Reindex Aiven for DataHub search and graph indices Limited availability

Rebuild your OpenSearch indices for search and graph data if your search results or relationship graphs differ from the data in your metadata database. This is useful:

  • After OpenSearch® data loss
  • When an index is corrupt or inconsistent
  • After wiping a cluster or re-provisioning the search backend
  • After a schema or mapping change that requires a full reindexing
  • For disaster recovery where SQL is intact, but OpenSearch is not

To reindex your indices, run the RestoreIndices upgrade task. This task rebuilds the indices from the source of truth metadata_aspect_v2 SQL table. It replays every aspect from the database back into search and graph stores.

You can run this at any time. Events are replayed asynchronously and existing reads keep working.
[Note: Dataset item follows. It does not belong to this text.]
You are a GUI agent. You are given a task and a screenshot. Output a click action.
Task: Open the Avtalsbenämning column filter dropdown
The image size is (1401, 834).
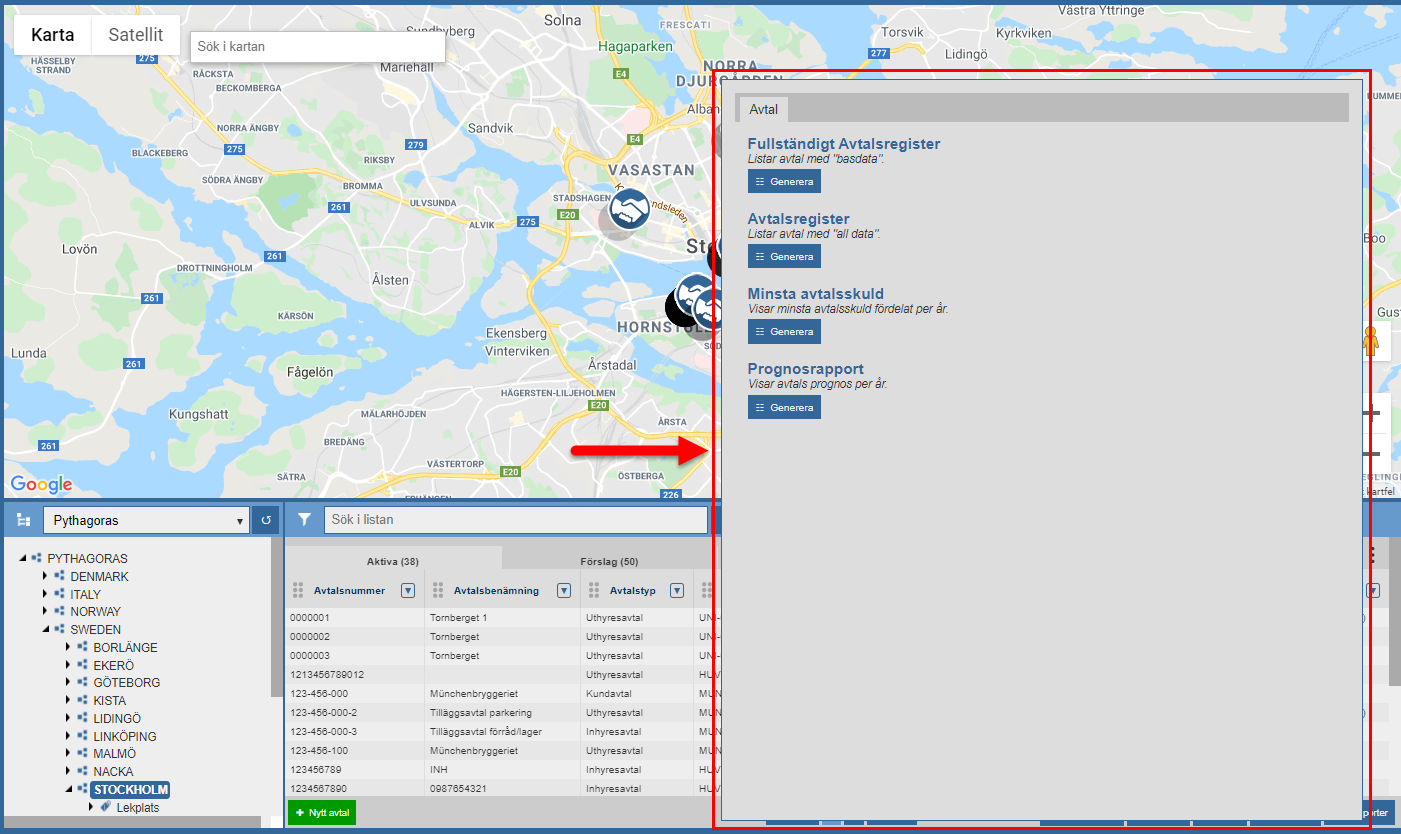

Always test reindexing in a staging environment first.

Prerequisites

Get the URL for the GMS app:

  1. In your DataHub service, in the DataHub resources section, open the Aiven App that ends in -gms.
  2. In the Connection information section, copy the Application URL.

Run the restore indices task

  1. In your DataHub service, go to the DataHub resources section.

  2. Open the Aiven App that ends in -upgrade.

  3. In the Environment variables section, click Edit.

  4. On the Variables tab, add the following variables:

    KeyValueDescription
    UPGRADE_JOBRestoreIndicesThe restore indices task.
    KAFKA_SCHEMAREGISTRY_URLGMS_APP_URL/schema-registry/api/Queries Kafka topic schemas for re-emitting events.

    The GMS_APP_URL is the application URL for the GMS app.

  5. Optional: Add UPGRADE_JOB_ARGS to include additional arguments:

    ArgDescription
    -a cleanWipes each index before repopulating. Use when an index has stale documents that you don't want to carry over.
    -a batchSizeNumber of records per batch.
    -a urnBasedPaginationUses URN-based pagination instead of offset-based. Set to true for large datasets.
    -a aspectNamesComma-separated list of aspect names to reindex. Use to speed up partial recoveries. For example, aspectNames=datasetProperties,ownership.
    -a urnLikeSQL LIKE pattern to filter URNs. Use to target specific entity types. For example, urnLike=urn:li:dataset:% to reindex all datasets.
  6. Click Save.

    After setting the variables, the upgrade app restarts automatically. It's in the Building state until the reindexing completes.

  7. When the upgrade app is in the Powered off state, remove the variables you added.